The vertical scroll position after navigating to a \hypertarget
from a \hyperlink
(described in the hyperref manual) seems to be too low. The scroll position is at the baseline of the \hypertarget
, so the target cannot be seen after clicking a \hyperlink
.
If I run latex -output-format pdf document.tex
twice on Mac OS X 10.8.2 to create a PDF from this document—
\documentclass{minimal}
\usepackage[colorlinks=true,raiselinks=true]{hyperref}
\usepackage{lipsum}
\begin{document}
\hyperlink{target1}{target1}
\hyperlink{target2}{target2}
%\hyperlink{target3}{target3}
\par\lipsum[1-7]
\lipsum*[8]
\hypertarget{target1}{target1}
\makeatletter\Hy@raisedlink{\hypertarget{target2}{target2}}\makeatother
%\raisebox{\ht\strutbox}{\hypertarget{target3}{target3}}
\end{document}
—all the \hyperlink
s in the resulting document navigate to the baselines of their respective \hypertarget
s.
The example using \Hy@raisedlink
is taken from hypertarget seems to aim a line too low. The example using \raisebox
is taken from the same question, but I’ve commented it out because it shows different (but still unexpected) behavior.

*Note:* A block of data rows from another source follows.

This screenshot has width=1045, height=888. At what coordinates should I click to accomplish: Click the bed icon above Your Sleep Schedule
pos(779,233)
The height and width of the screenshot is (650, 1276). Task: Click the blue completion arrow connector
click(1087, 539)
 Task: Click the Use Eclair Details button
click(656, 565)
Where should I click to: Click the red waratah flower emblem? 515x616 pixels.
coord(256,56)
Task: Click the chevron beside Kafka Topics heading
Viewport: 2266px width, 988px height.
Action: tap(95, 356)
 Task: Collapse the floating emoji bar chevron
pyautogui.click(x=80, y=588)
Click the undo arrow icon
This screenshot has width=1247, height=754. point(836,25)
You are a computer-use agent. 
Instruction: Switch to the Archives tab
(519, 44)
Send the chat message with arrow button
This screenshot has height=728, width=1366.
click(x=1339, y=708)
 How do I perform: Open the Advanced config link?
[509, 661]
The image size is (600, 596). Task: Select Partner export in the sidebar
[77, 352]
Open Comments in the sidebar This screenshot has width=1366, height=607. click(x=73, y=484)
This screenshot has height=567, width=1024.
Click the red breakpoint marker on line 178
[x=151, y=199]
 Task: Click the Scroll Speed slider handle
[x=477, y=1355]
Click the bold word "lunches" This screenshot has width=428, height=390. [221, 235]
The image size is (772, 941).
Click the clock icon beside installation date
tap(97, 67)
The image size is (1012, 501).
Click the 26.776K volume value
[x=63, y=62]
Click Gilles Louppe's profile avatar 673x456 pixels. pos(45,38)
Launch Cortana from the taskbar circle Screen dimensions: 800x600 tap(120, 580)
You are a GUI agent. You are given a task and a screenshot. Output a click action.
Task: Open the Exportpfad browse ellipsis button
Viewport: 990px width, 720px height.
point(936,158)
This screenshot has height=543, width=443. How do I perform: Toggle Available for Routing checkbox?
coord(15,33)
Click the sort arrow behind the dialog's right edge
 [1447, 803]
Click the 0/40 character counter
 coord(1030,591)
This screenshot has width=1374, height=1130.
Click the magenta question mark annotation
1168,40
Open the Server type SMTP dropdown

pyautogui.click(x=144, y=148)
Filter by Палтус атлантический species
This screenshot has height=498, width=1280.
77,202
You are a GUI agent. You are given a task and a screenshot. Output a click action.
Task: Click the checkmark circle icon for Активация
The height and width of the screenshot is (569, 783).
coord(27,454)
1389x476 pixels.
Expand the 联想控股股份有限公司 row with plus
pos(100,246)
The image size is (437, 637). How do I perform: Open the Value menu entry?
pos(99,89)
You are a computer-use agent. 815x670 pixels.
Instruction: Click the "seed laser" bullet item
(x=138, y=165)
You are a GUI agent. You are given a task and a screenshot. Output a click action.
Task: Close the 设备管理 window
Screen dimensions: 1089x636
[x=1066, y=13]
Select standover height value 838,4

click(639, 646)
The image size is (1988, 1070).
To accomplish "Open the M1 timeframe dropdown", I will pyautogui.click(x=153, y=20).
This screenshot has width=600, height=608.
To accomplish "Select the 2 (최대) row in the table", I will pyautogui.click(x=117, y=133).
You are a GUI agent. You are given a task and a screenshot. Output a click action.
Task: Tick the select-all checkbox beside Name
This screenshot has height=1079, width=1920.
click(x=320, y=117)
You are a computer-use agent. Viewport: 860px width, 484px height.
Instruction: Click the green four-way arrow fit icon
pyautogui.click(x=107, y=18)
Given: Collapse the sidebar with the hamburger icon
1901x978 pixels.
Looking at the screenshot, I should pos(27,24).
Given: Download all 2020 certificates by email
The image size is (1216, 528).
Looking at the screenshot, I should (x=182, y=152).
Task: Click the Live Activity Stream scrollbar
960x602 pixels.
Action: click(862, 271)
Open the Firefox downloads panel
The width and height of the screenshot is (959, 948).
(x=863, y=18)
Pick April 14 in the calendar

This question is related to Certain hyperlinks (memoir+hyperref) placed too low and hypertarget seems to aim a line too low, but I am asking it as a new question because I am not using memoir, and neither of the solutions described in hypertarget seems to aim a line too low seem to work for me.
This issue seems to be the very thing that the hyperref option raiselinks is intended to address, but that option appears to have no effect on the example document.
How should one make a \hypertarget
(or equivalent) that is above the baseline?
One could, I suppose, use \Hy@raisedlink
with an empty \hypertarget
(that is, a \hypertarget
with no associated text), but I’m hoping there’s a better way.